▸ Page excerpt:
--- START ---
First Quantum Minerals TSE: FM executives used the company’s first-quarter 2026 results call to outline operational progress in Zambia, higher costs tied to fuel and currency movements, and the next steps for restarting stockpile processing at Cobre Panamá following government approval received in April.
Operational performance: Copper output dips while Kansanshi S3 exceeds design
Chief Operating Officer Rudi Badenhorst said total copper production fell 4% quarter-over-quarter to 96,000 tonnes, driven by lower production at Sentinel and Kansanshi due to grades that were “in line with the mine plan.” Copper sales were 90,000 tonnes, about 6,000 tonnes below production, which Badenhorst attributed to shipment timing and inventory restocking at Kansanshi after strong fourth-quarter sales.
At Kansanshi, copper production was 45,000 tonnes, down about 2,000 tonnes from the previous quarter due to lower feed grades and recoveries. Badenhorst said this was partially offset by higher throughput enabled by the new S3 sulfide circuit. He added that S3 throughput increased steadily and milling rates stabilized around 25% above design capacity, allowing increased processing of long-term lower-grade stockpiles, which reduced overall feed grade versus the prior quarter. He said the grade impact is expected to lessen as stripping increases at Southeast Dome, exposing fresh ore for direct feed into S3.
--- END ---
Continue the First Quantum Minerals earnings call summary from the point where it stops.

▸ Data records:
--- START ---
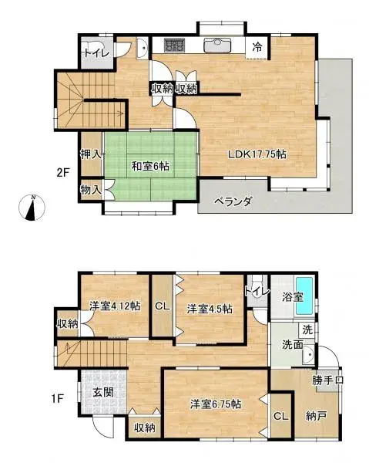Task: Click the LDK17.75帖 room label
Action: pyautogui.click(x=257, y=154)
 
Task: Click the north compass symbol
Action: pyautogui.click(x=33, y=208)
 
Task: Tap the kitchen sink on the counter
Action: pyautogui.click(x=221, y=44)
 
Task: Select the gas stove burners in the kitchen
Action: pyautogui.click(x=174, y=45)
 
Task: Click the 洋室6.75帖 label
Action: pyautogui.click(x=215, y=403)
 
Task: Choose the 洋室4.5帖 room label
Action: pyautogui.click(x=208, y=309)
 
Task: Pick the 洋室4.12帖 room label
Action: pyautogui.click(x=114, y=305)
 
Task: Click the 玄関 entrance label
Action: pyautogui.click(x=102, y=391)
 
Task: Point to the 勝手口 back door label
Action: pyautogui.click(x=327, y=380)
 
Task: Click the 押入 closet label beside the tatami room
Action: pyautogui.click(x=91, y=154)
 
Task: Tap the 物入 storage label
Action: pyautogui.click(x=91, y=188)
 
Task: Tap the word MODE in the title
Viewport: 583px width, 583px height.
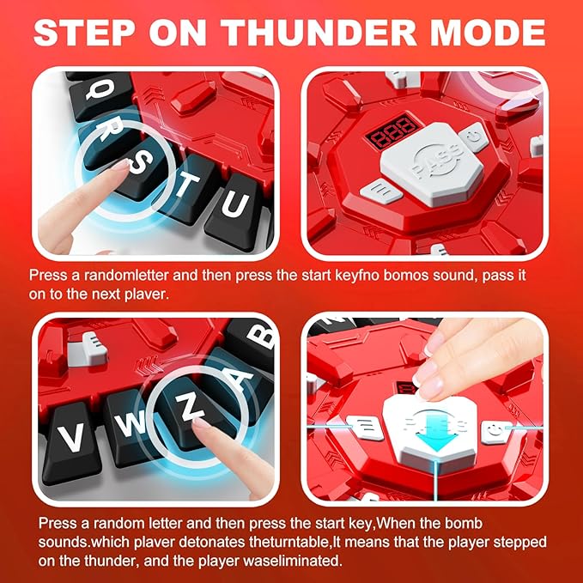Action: pos(488,33)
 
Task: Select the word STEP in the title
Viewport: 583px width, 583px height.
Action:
--- END ---
▸ Result:
At Sentinel, copper production also totaled 45,000 tonnes, down nearly 3,000 tonnes quarter-over-quarter due to lower grades and recoveries, partially offset by improved throughput. Badenhorst cited improved reliability of primary crushers and higher tailings thickener throughput. Two upgraded tailings thickener feed wells were installed and commissioned during the quarter, with a third expected early in the second quarter. The Rail-Veyor system moved from commissioning to full operations, and expansion of the trolley assist network continued. In-Pit Crusher 4 was decommissioned for relocation.
Enterprise delivered what Badenhorst described as “excellent performance,” with record quarterly production of 12,000 tonnes of nickel, a 41% increase from the prior quarter due to higher grades and recovery. He said milling rates were moderated to sustain recoveries. In a later exchange, Badenhorst said Enterprise was tracking “very, very well” to guidance and that he did not foresee changes to guidance, while noting stripping activity could be reevaluated in the second half depending on the fuel situation.
Supply chain risks: Fuel and sulfur volatility drive mitigation efforts
Chief Executive Officer Tristan Pascall framed the quarter against “heightened global macroeconomic uncertainty” tied to conflict in the Middle East and its impact on supply chains. He said First Quantum is seeing pressures on cost structures, “particularly in relation to prices for some of our major inputs such as fuel,” along with impacts from the Zambian kwacha exchange rate.
Pascall said the company’s priority is safeguarding operating continuity amid uncertain fuel supply. He noted the company consumes about 320 million liters of diesel annually and currently has at least two months of diesel on site, with plans to extend coverage through monitoring and supply management. He said management believes fuel supply can be actively managed without affecting production.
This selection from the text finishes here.